Weighted On Base Average (wOBA)
Tom Tango, the creator of wOBA, on how he did it:
From the preceding section, we know the run values of each event. For example, we know that the run value of the HR is 1.4 runs above average, and 1.7 runs above the run value of the out. In rate measures, like OBP, the value of the out in the numerator is zero. If we recast the run values of the most common events relative to the out (rather than relative to the result of an average plate appearance), we get the following:
HR 1.70, 3B 1.37, 2B 1.08, 1B 0.77, NIBB 0.62.
Those numbers are the values of each of our events (again, relative to an out, which now has a value of zero). If we apply these weights to the statistics of a league-average hitter, and divide by plate appearances, we end up with a rate of almost 0.300. This is a fairly convenient number for an average, but we can do better. Since we like OBP as a measure of a batter’s effectiveness, let’s scale our new statistic so that the resulting values are similar to OBP values. It turns out that, if we add 15% to this 0.300 figure, we get the league-average OBP. Therefore, we will add 15% to the weights of each event and define our new statistic as follows:
(0.72xNIBB + 0.75xHBP + 0.90x1B + 0.92xRBOE + 1.24x2B + 1.56x3B + 1.95xHR) / PA
Uh-oh. Scaaaary numbers. How about Alex Rimington:
The run value of each outcome is compared to the run value of an out, which is defined as zero. (We're ignoring the notion of "productive" outs, because we're only concentrating on the person at bat.) The values are then multiplied by 15 percent to scale wOBA so that average wOBA is defined as equal to league OBP. As Tom Tango says: "In other words, an average hitter is around 0.340 or so, a great hitter is 0.400 or higher, and a poor hitter would be under 0.300."
MLB average wOBA has actually been around .330 or so the past couple seasons. Tango thought it would be more user friendly to scale wOBA to OBP. This means that wOBA isn't exactly Runs/PA. But finding runs contributed isn't that hard, either:
Runs Above League Average = (wOBA - lgAVGwOBA)/1.15*PA
The 1.15 divisor undoes the inflation done to put wOBA on an OBP scale. Aside from that, it's pretty straightforward. "Above" indicates that you should subtract league average. The basic form for wOBA is runs/PA, so to get runs you have to multiply by PA. If this doesn't make sense to someone who passed high school math, it's because I can't write. And that's what the other links are for, so no excuses. You are now required to know what wOBA is.

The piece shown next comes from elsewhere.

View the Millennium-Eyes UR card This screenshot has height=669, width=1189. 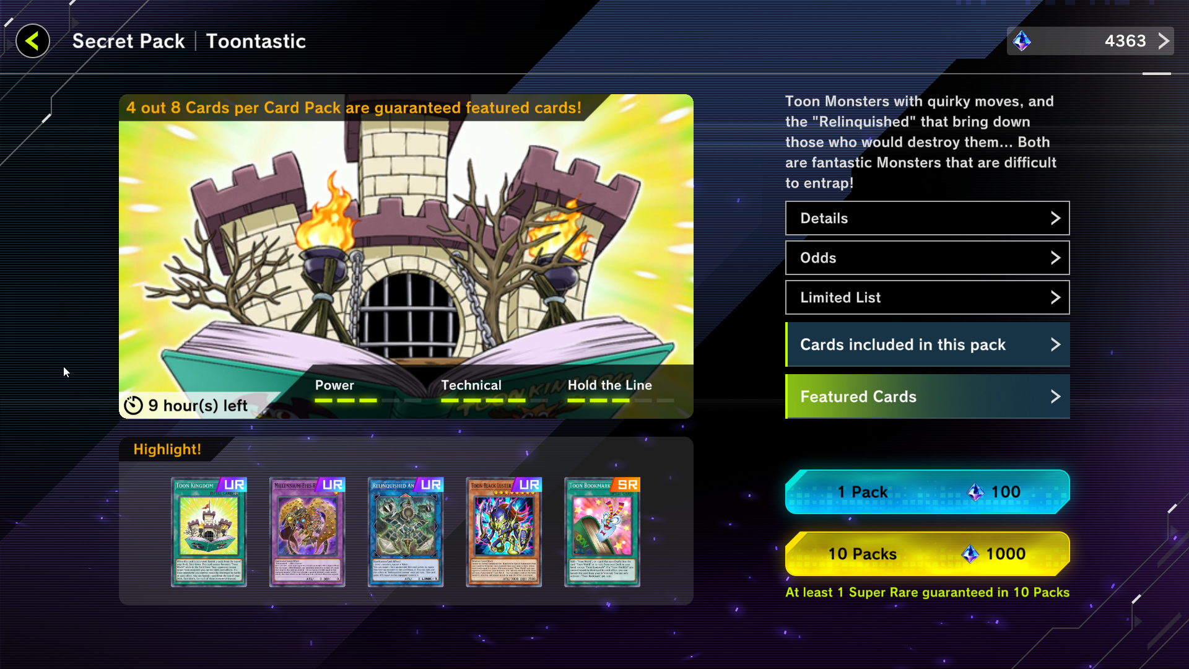point(307,532)
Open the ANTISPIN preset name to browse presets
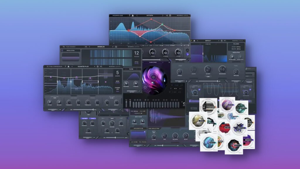Screen dimensions: 300x169 (149, 15)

*Totally, definitely accurate. Wikipedia said so.
**Explaining this concisely in a way that makes sense to me and the reader is proving difficult. Most folks seem to skip over this as obvious, prima facie, so maybe I'm missing something stupid/apparent.
***Hence "linear" in linear weights. Each marginal event is worth the same regardless of the situation (it goes up linearly, instead of being changed by the situation). This is not exactly accurate, but it's close enough.